The Week in Security: After breach, 'unusual activity' detected in GoTo and LastPass dev environments:

The GoTo attack has already had a major impact. In December, GoTo's LastPass secure password management division announced that the incident resulted in a subsequent hack of its cloud infrastructure and the theft of backups containing basic customer account information and - more importantly - customer vault data from the encrypted storage container including (fully-encrypted) fields such as website usernames and passwords, secure notes, and form-filled data.  The company said it engaged the security firm Mandiant to investigate the incident and that the subsequent investigation revealed that attackers detected "unusual activity within our development environment and third-party cloud storage service," which is shared by both GoTo and its affiliate, LastPass.

If one area of your business was breached - how sure are you that it would be contained to that area and not spread out to the rest of your environment (including dev and prod)?

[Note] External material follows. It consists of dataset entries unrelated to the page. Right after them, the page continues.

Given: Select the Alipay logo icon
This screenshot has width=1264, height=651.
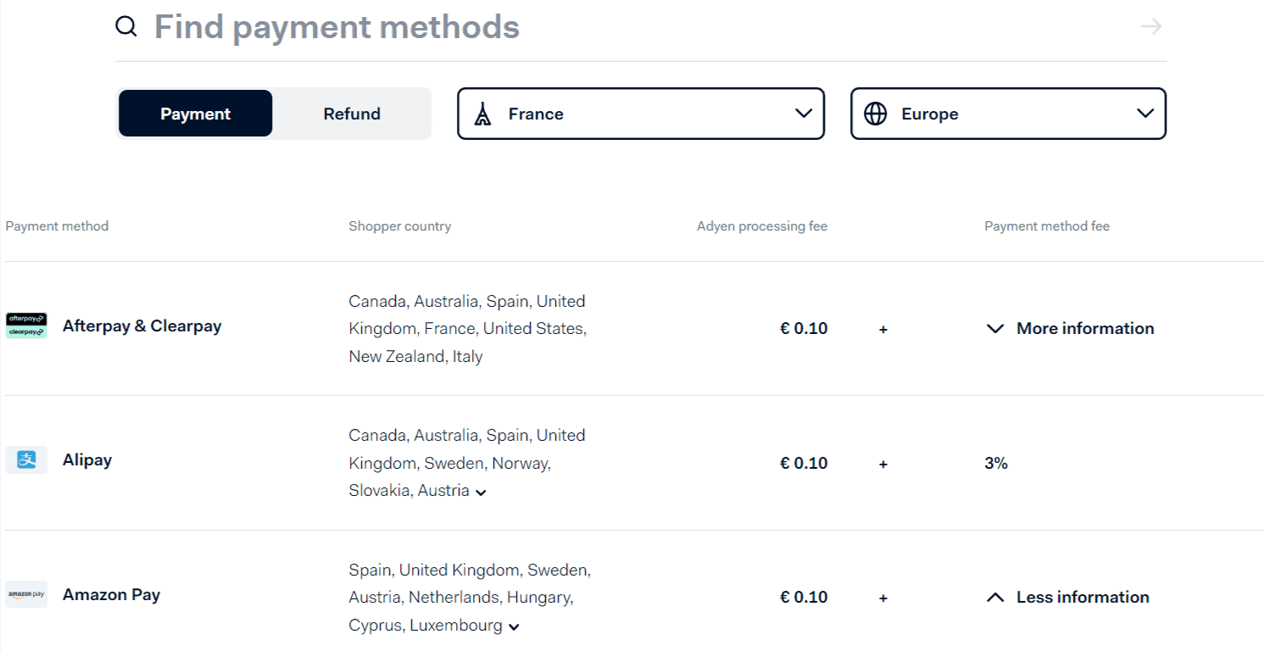Looking at the screenshot, I should click(x=26, y=459).
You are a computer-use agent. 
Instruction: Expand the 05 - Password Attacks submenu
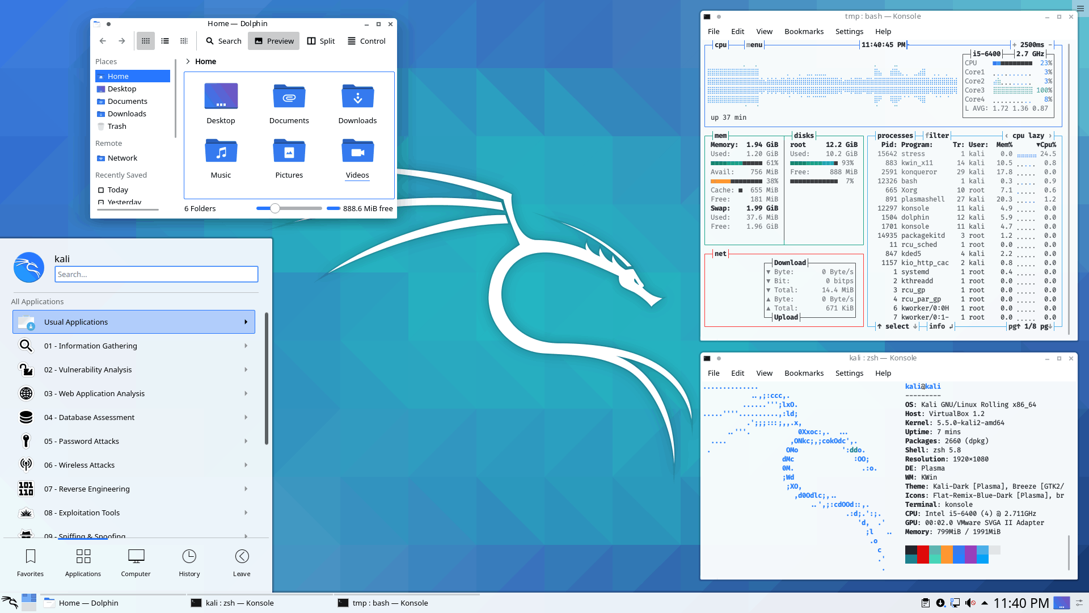[133, 441]
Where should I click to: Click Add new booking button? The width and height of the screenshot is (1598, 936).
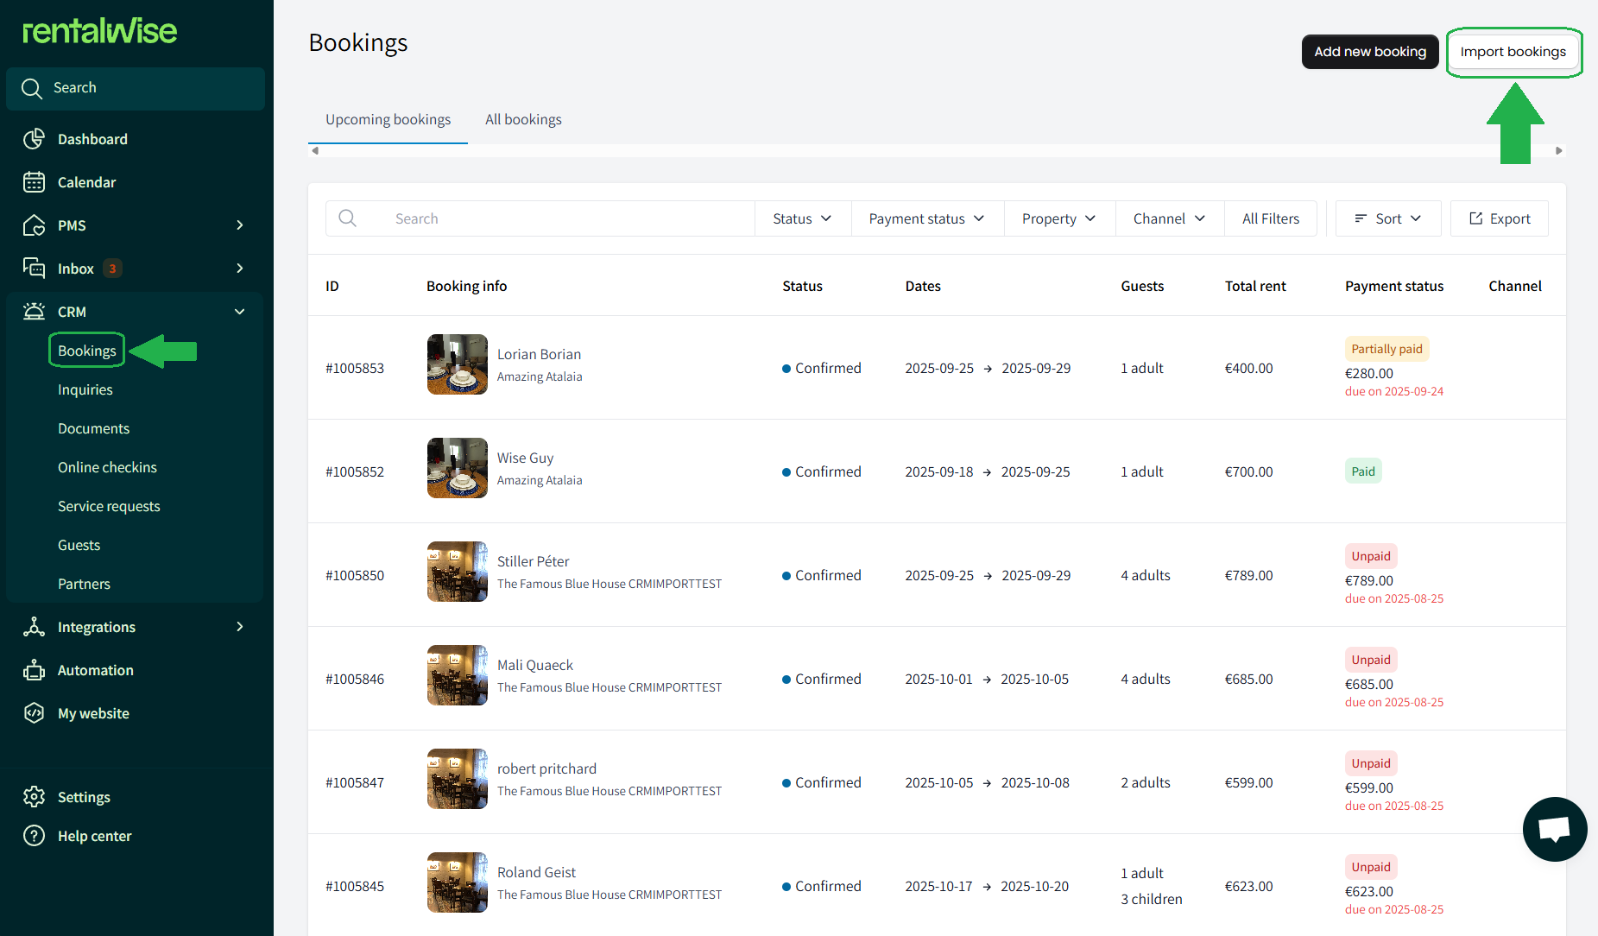(1369, 52)
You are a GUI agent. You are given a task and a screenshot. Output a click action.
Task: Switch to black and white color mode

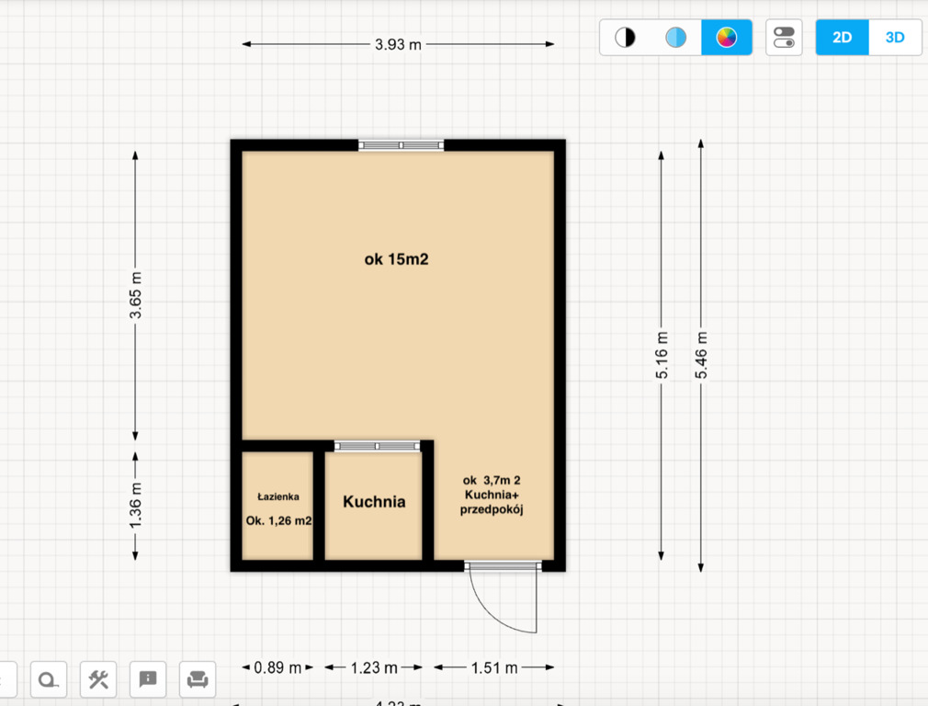pos(625,38)
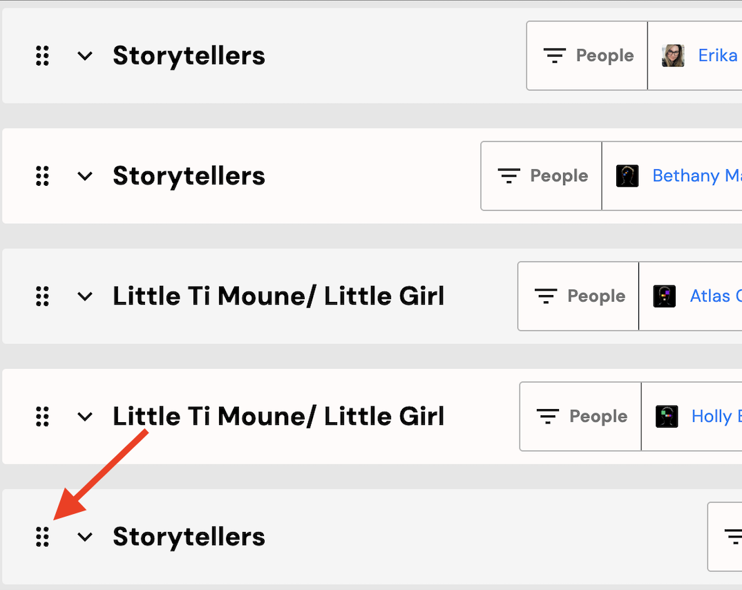Collapse the first Storytellers section chevron
This screenshot has height=590, width=742.
(x=85, y=56)
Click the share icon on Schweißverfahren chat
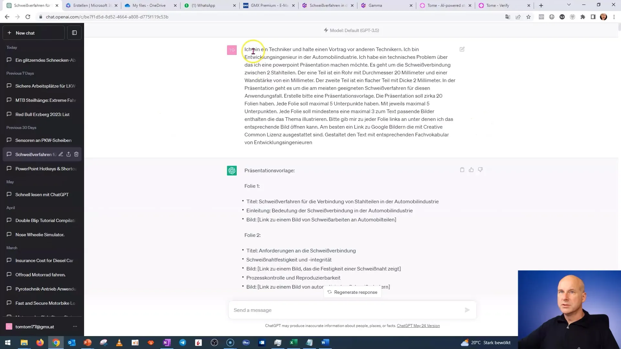The height and width of the screenshot is (349, 621). point(68,154)
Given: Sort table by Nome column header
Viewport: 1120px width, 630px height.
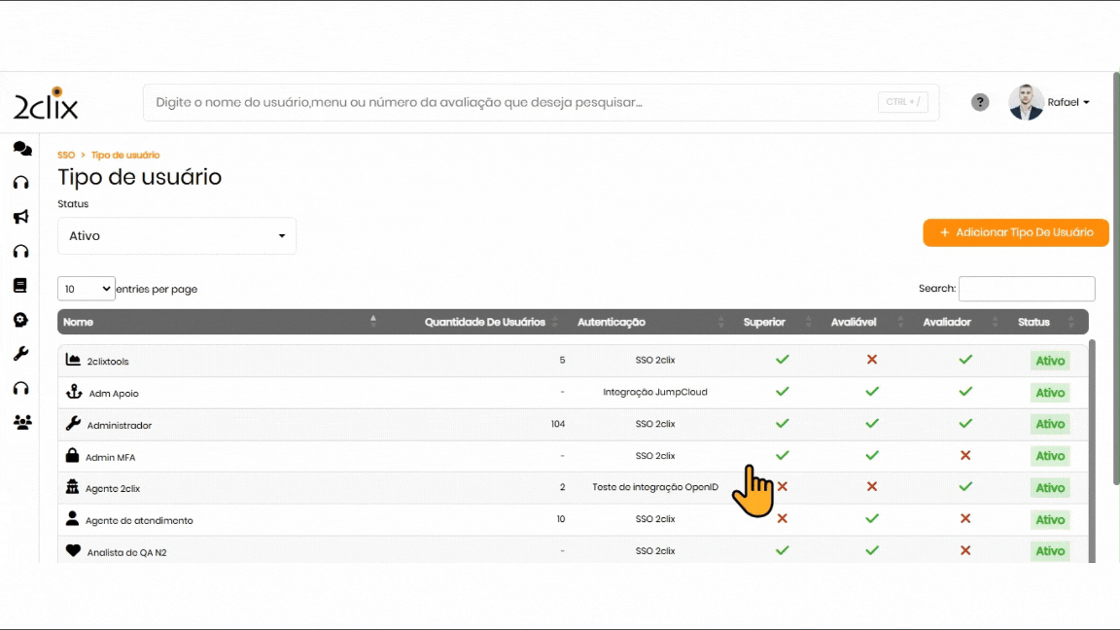Looking at the screenshot, I should 78,322.
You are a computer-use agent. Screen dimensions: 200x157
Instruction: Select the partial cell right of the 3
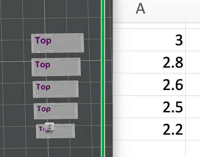coord(193,40)
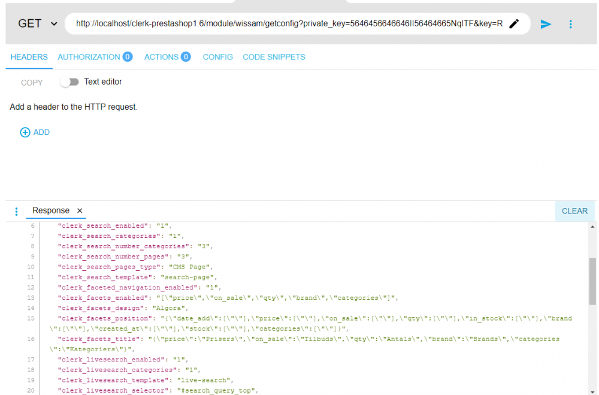Screen dimensions: 599x395
Task: Open the response panel's vertical dots menu
Action: tap(16, 211)

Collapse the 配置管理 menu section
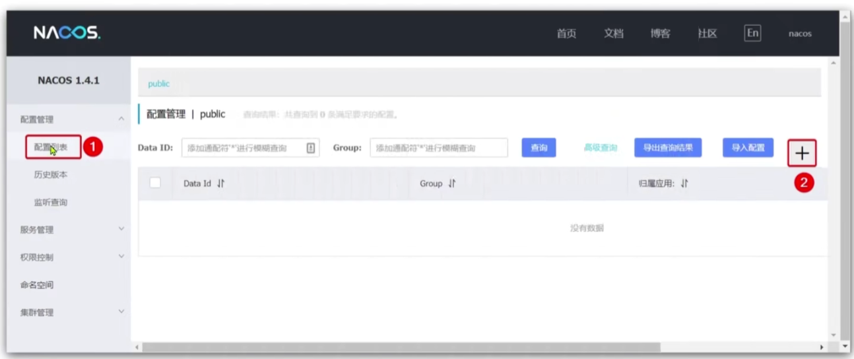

Would you even notice the lateral spread of an attacker? Deploying a microsegmentation solution is a critical piece of a Zero Trust strategy. A good microsegmentation deployment will give you both visibilty and control to limit the spread - even if you haven’t deployed in a full segmentation mode. Continuous authentication including robust MFA and Zero Trust access are other key pieces which can also help limit your exposure.

Key lesson - assume you will be breached (or you already are!) - how are you limiting the damage from that breach?